Department of Physiology, Ajou University School of Medicine, Suwon, South Korea.
Institute of Molecular Science and Technology, Ajou University, Suwon, South Korea.
Front Immunol. 2018 Jul 31;9:1783. doi: 10.3389/fimmu.2018.01783. eCollection 2018.
Proinflammatory cytokines have the capacity to increase inflammatory reaction and play a central role in first line of defence against invading pathogens. Proinflammatory inducing peptides (PIPs) have been used as an antineoplastic agent, an antibacterial agent and a vaccine in immunization therapies. Due to the advancement in sequence technologies that resulted an avalanche of protein sequence data. Therefore, it is necessary to develop an automated computational method to enable fast and accurate identification of novel PIPs within the vast number of candidate proteins and peptides. To address this, we proposed a new predictor, PIP-EL, for predicting PIPs using the strategy of ensemble learning (EL).

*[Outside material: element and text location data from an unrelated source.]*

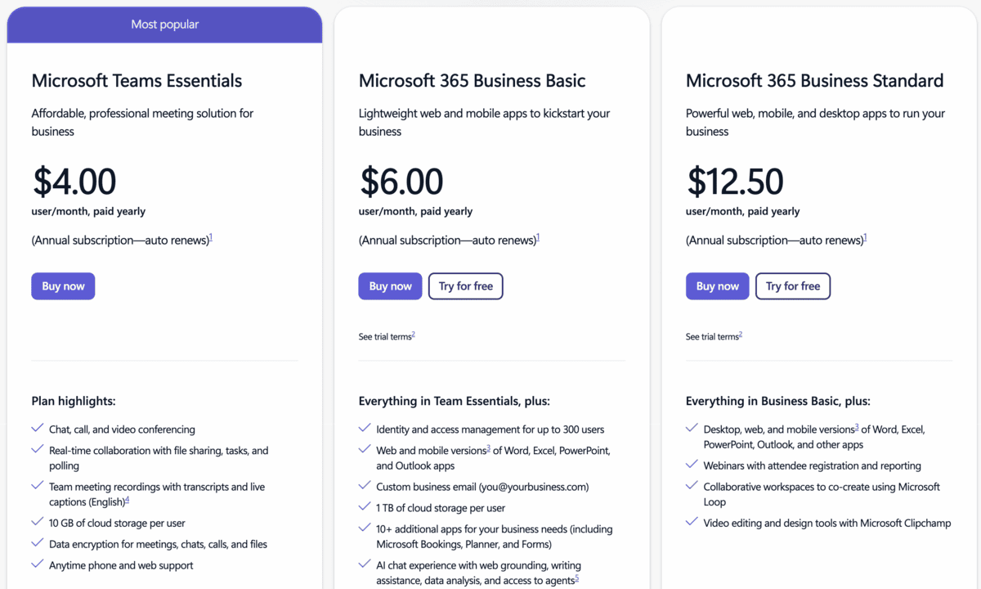Click the checkmark next to "1 TB of cloud storage per user"

click(x=364, y=506)
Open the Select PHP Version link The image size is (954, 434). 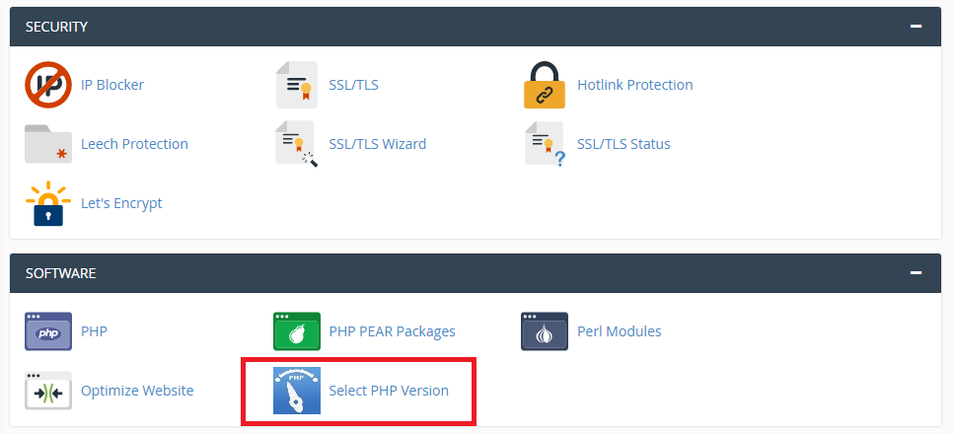coord(389,391)
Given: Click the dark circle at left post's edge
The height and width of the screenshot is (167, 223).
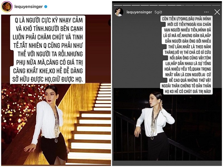Looking at the screenshot, I should (x=110, y=23).
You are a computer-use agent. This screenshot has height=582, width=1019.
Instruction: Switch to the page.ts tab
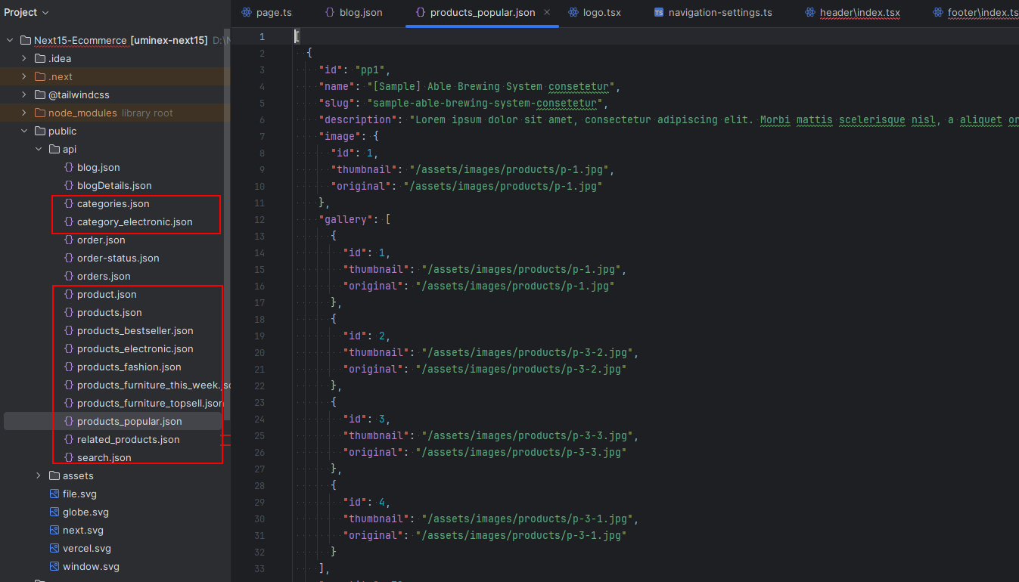pos(266,13)
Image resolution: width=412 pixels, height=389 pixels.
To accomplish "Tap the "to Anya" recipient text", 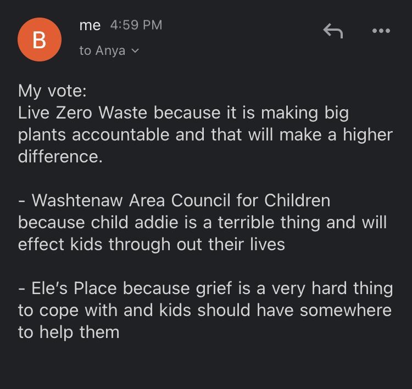I will 102,50.
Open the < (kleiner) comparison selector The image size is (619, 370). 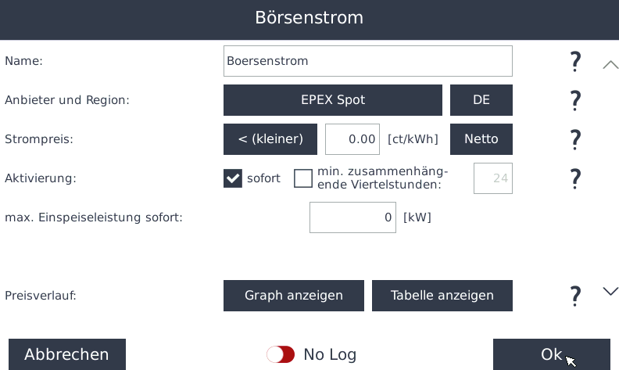[x=270, y=139]
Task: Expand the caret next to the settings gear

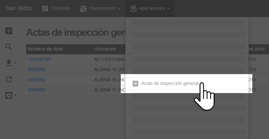Action: pos(16,96)
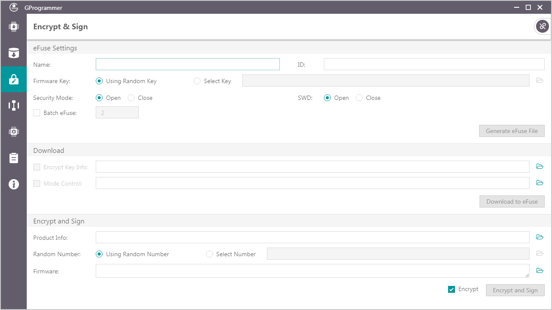Open the About info icon
This screenshot has height=310, width=552.
point(14,184)
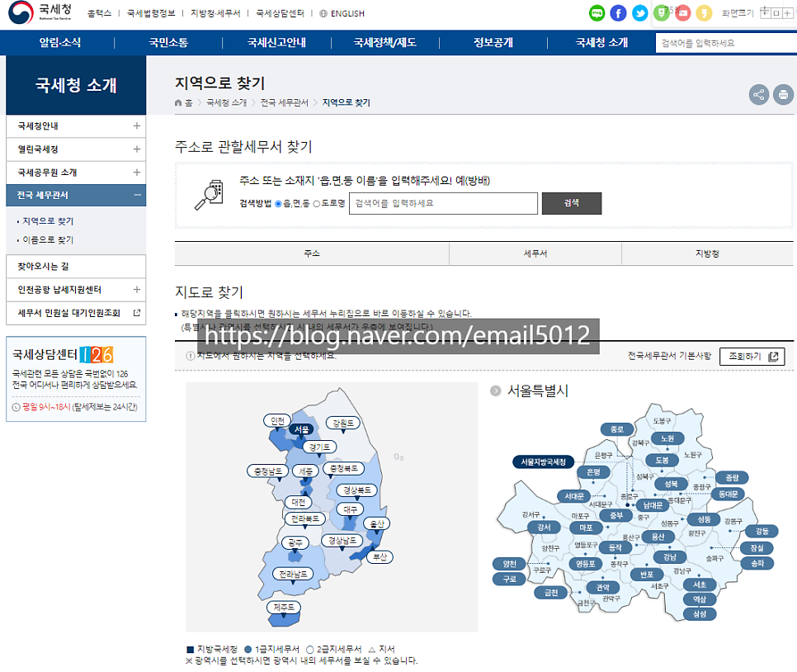This screenshot has height=672, width=797.
Task: Open the Twitter social icon
Action: 639,13
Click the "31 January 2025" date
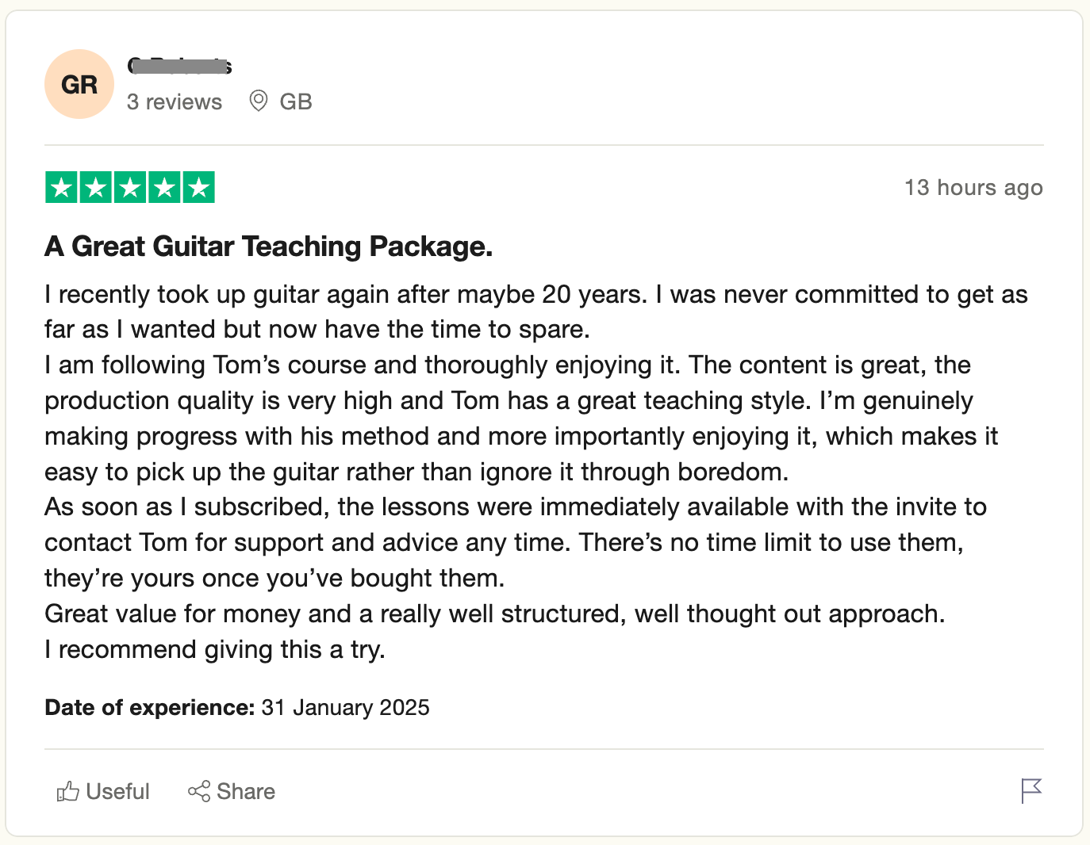This screenshot has height=845, width=1090. pos(346,707)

Our benchmarking dataset is imbalanced. Thus, we applied a random under-sampling technique to generate 10 balanced models for each composition. Technically, PIP-EL is the fusion of 50 independent random forest (RF) models, where each of the five different compositions, including amino acid, dipeptide, composition-transition-distribution, physicochemical properties, and amino acid index contains 10 RF models. PIP-EL achieves the Matthews' correlation coefficient (MCC) of 0.435 in a 5-fold cross-validation test, which is ~2-5% higher than that of the individual classifiers and hybrid feature-based classifier. Furthermore, we evaluate the performance of PIP-EL on the independent dataset, showing that our method outperforms the existing method and two different machine learning methods developed in this study, with an MCC of 0.454. These results indicate that PIP-EL will be a useful tool for predicting PIPs and for researchers working in the field of peptide therapeutics and immunotherapy. The user-friendly web server, PIP-EL, is freely accessible.
促炎细胞因子具有增强炎症反应的能力,在抵御入侵病原体的第一道防线中发挥核心作用。促炎诱导肽 (PIP) 已被用作抗肿瘤剂、抗菌剂和免疫疗法中的疫苗。由于序列技术的进步,导致了大量蛋白质序列数据的涌现。因此,有必要开发一种自动化的计算方法,以便在大量候选蛋白质和肽中快速准确地识别新的 PIP。为了解决这个问题,我们提出了一种新的预测器 PIP-EL,用于使用集成学习 (EL) 策略预测 PIP。我们的基准数据集是不平衡的。因此,我们应用随机欠采样技术为每个组成生成 10 个平衡模型。从技术上讲,PIP-EL 是 50 个独立随机森林 (RF) 模型的融合,其中包括氨基酸、二肽、组成-转换-分布、理化性质和氨基酸指数在内的五个不同组成中的每一个都包含 10 个 RF 模型。PIP-EL 在 5 折交叉验证测试中实现了马修斯相关系数 (MCC) 为 0.435,比单个分类器和基于混合特征的分类器高 2-5%。此外,我们在独立数据集上评估了 PIP-EL 的性能,结果表明我们的方法优于现有的方法和本研究中开发的两种不同的机器学习方法,MCC 为 0.454。这些结果表明,PIP-EL 将成为预测 PIP 以及肽治疗和免疫治疗领域研究人员的有用工具。用户友好的网络服务器 PIP-EL 可免费访问。